Secure boot prevents tampering of your kernel and/or bootloader, nothing about Linux prevents this from being possible.
You might argue that you don't care about this, but some people such as myself do!
By trusting another chain of trust and firmware binary blobs involved in booting your PC.
Secure boot exists only as one of the puzzle pieces for remote attestation for MS and trusted OEMs, nothing to do with your security.
So what?
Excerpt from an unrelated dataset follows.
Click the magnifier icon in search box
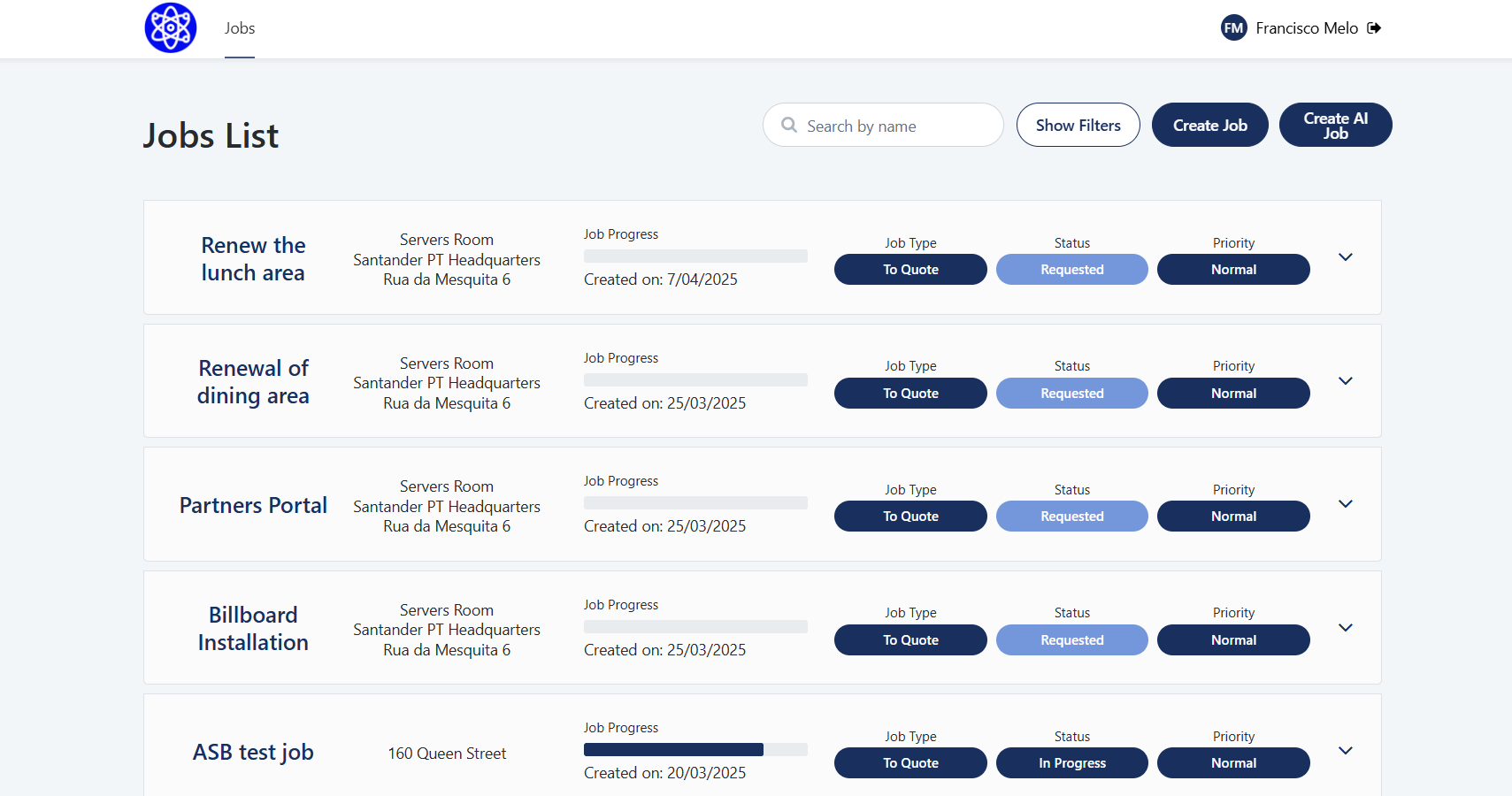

I'm still preventing a random person from tampering with my bootloader?
99% of secure boot discussions are drowned out by people who don't have a clue what they're talking about, yet are spittingly, furiously mad.
They've also had over a year to prepare for this so if Linux distros are only telling you now, that's on them.
The issue seems to be that Microsoft will refuse to sign anything new with the expiring certificate (which is correct behaviour), so any UEFI firmware that hasn't got the new certificate will refuse newly signed bootloaders.
I don't see anything wrong with this scenario, it's on distros to properly make sure they're distributing secure boot certificate updates.
Edit: Apparently RHEL will even refuse to install a 2023 signed shim if the firmware lacks the certificate for it.
Why is that? RHEL own blog post described that RHEL is distributing dual signed shim by both 2011 and 2023 certificates, so that it works either way, only 2011 present or only 2023.
Well yea - as someone who has 0 understanding of why we need it, and only ever get greatly frustrated by it, I am pretty mad that people feel entitled to call my distro managers "that's on them"